Federal Income Taxes
Federal income tax expense was $210,000 for the three month period ended September 30, 2009, a decrease of $14,000, or 6.3%, compared to the same period in 2008. The decrease was primarily due to an increase in the proportion of non-taxable income, mainly bank owned life insurance and municipal securities interest income, compared to the same period in 2008. The effective tax rates were 24.4% and 27.2% for the three month periods ended September 30, 2009, and 2008, respectively.
Wayne Savings Bancshares, Inc.
Management’s Discussion and Analysis of Financial Condition
and Results of Operations
Forward-Looking Statements
This document contains forward-looking statements, which can be identified by the use of words such as “estimate,” “project,” “believe,” “intend,” “anticipate,” “plan,” “seek,” “expect” and similar expressions. These forward-looking statements include: statements of goals, intentions and expectations, statements regarding prospects and business strategy, statements regarding asset quality and market risk, and estimates of future costs, benefits and results.

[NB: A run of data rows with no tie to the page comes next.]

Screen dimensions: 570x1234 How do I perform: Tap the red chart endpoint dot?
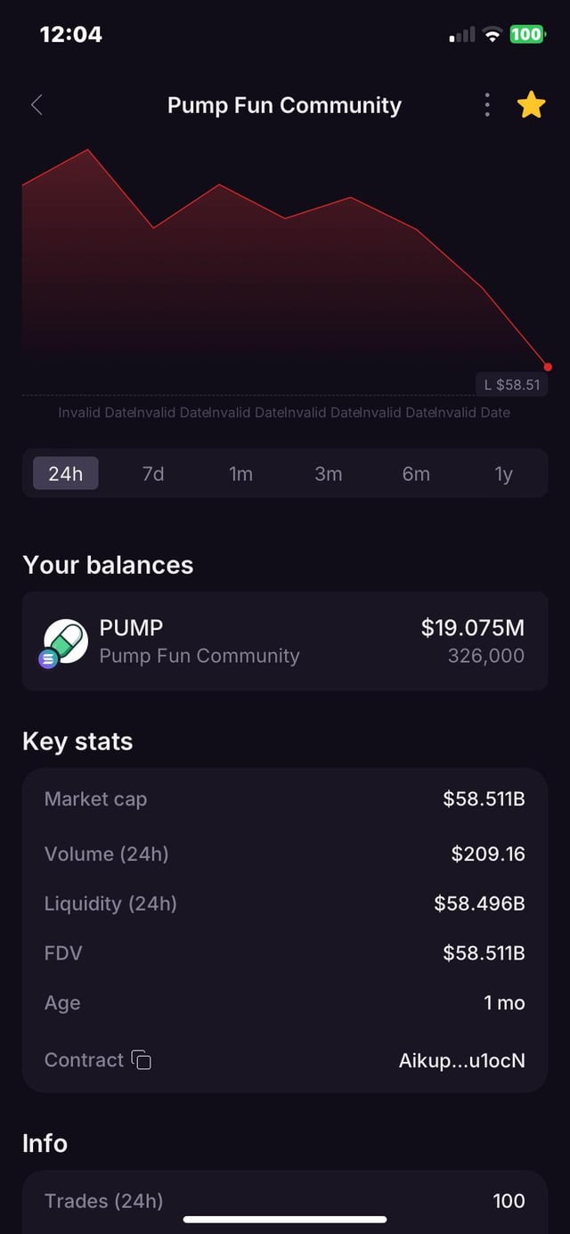pyautogui.click(x=548, y=367)
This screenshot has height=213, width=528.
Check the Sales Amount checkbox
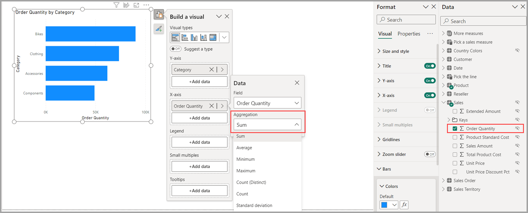tap(455, 146)
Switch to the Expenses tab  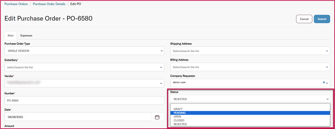click(26, 36)
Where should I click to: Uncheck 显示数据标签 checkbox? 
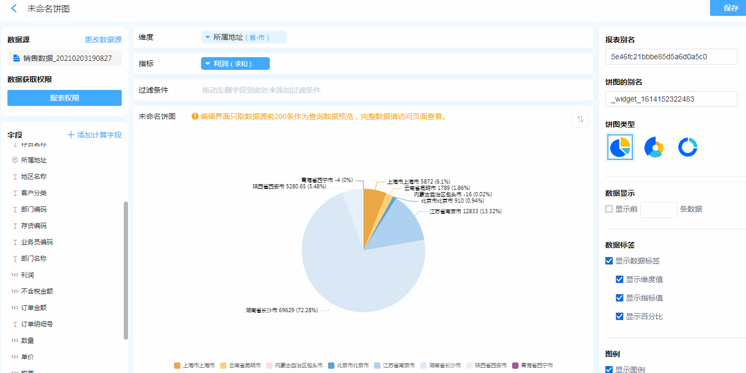click(609, 261)
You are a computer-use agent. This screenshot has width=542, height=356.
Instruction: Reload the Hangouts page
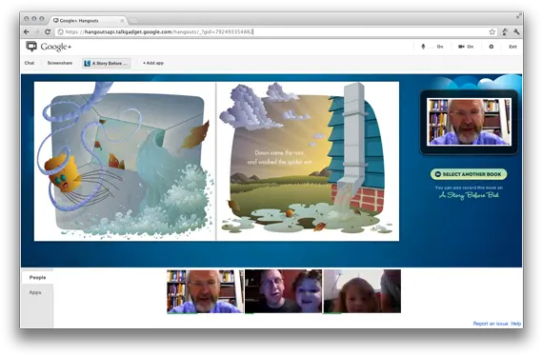point(48,31)
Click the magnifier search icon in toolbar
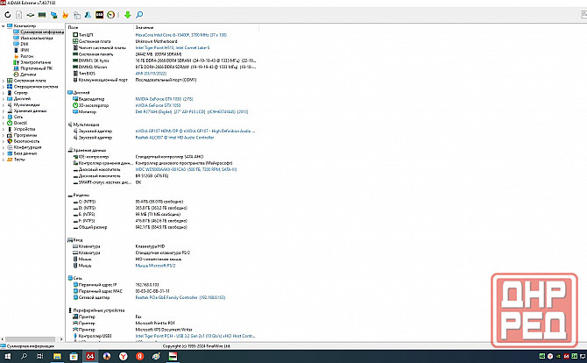587x363 pixels. point(140,14)
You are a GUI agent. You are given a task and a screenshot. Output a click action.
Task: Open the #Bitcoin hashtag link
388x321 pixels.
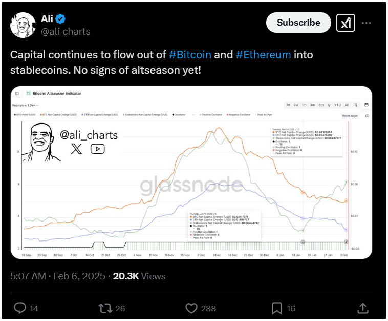coord(190,55)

These forward-looking statements are subject to significant risks, assumptions and uncertainties, including, among other things, the following: (1) general economic conditions, (2) competitive pressure among financial services companies, (3) changes in interest rates, (4) deposit flows, (5) loan demand, (6) changes in legislation or regulation, (7) changes in accounting principles, policies and guidelines, (8) litigation liabilities, including costs, expenses, settlements and judgments, and (9) other economic, competitive, governmental, regulatory and technological factors affecting our operations, pricing, products and services.
Because of these and other uncertainties, our actual future results may be materially different from the results indicated by these forward-looking statements. We have no obligation to update or revise any forward-looking statements to reflect any changed assumptions, any unanticipated events or any changes in the future.

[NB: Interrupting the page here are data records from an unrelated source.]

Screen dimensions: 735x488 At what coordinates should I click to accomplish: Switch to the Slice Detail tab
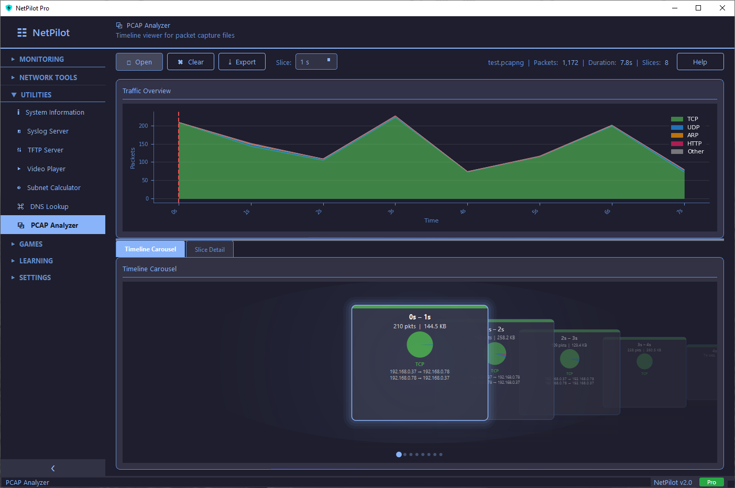[x=209, y=249]
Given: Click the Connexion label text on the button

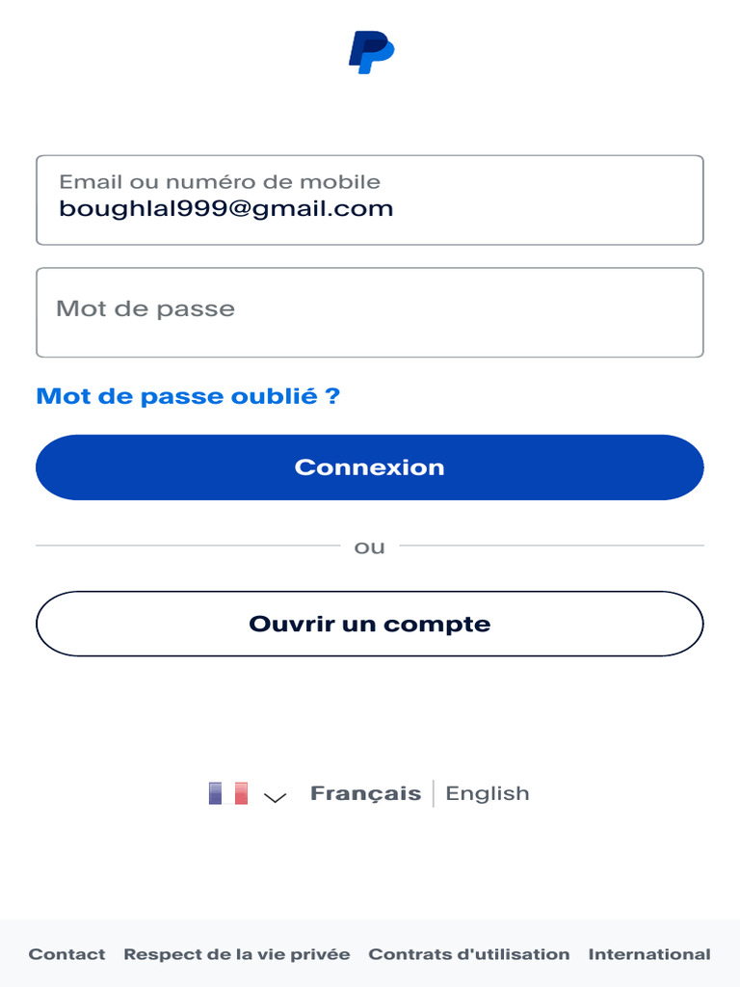Looking at the screenshot, I should 370,467.
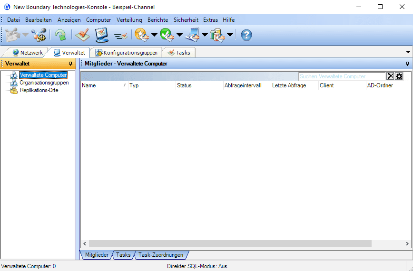Click the green refresh arrow toolbar icon
Screen dimensions: 413x271
60,35
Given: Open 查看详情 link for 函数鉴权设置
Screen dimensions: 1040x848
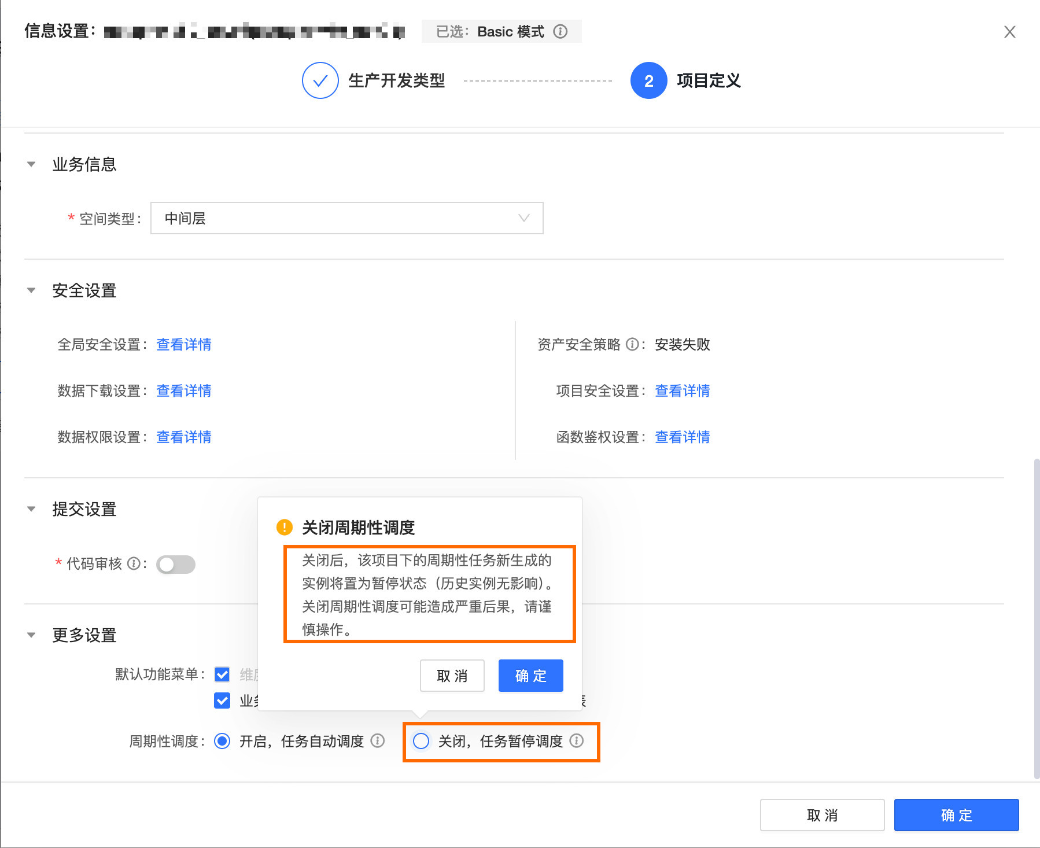Looking at the screenshot, I should [x=682, y=437].
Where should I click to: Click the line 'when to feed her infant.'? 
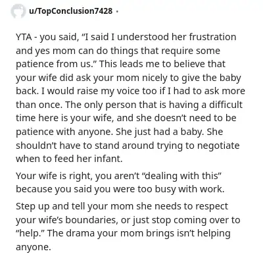coord(69,159)
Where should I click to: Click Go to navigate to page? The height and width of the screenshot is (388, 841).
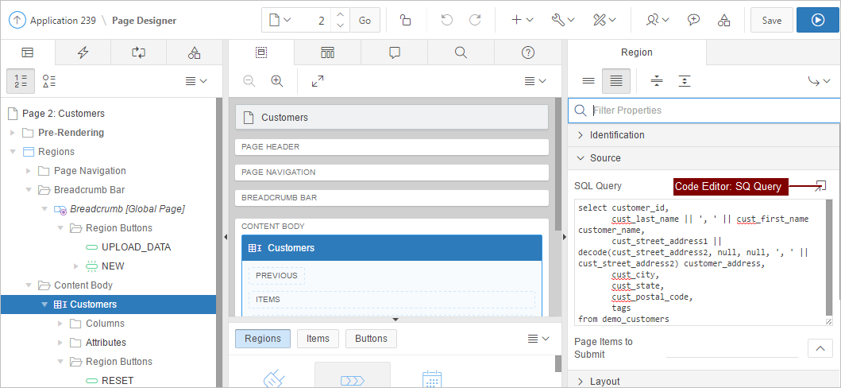365,20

Wayne Savings Bancshares, Inc.
Management’s Discussion and Analysis of Financial Condition
and Results of Operations
| Quantitative and Qualitative Disclosures About Market Risk |
Management believes there has been no material change in the Company’s market risk since the Company’s Form 10-K filed with the Securities and Exchange Commission for the year ended March 31, 2009.
| (a) | Evaluation of disclosure controls and procedures. |
Under the supervision and with the participation of the Company’s management, including our Chief Executive Officer and Chief Financial Officer, the Company evaluated the effectiveness of the design and operation of its disclosure controls and procedures (as defined in Rule 13a-15(e) and 15d-15(e) under the Exchange Act) as of the end of the period covered by this report. Based upon that evaluation, the Chief Executive Officer and Chief Financial Officer concluded that, as of the end of the period covered by this report, the Company’s disclosure controls and procedures were effective in timely alerting them to the material information relating to the Company (or our consolidated subsidiaries) required to be included in the Company’s periodic SEC filings.
| (b) | Changes in internal controls. |
There has been no change made in the Company’s internal control over financial reporting during the period covered by this report that has materially affected, or is reasonably likely to materially affect, the Company’s internal control over financial reporting.
Wayne Savings Bancshares, Inc.
PART II
Not applicable.
There have been no material changes in the risk factors set forth in Part I, Item 1A of the Company’s Annual Report on Form 10-K for the year ended March 31, 2009.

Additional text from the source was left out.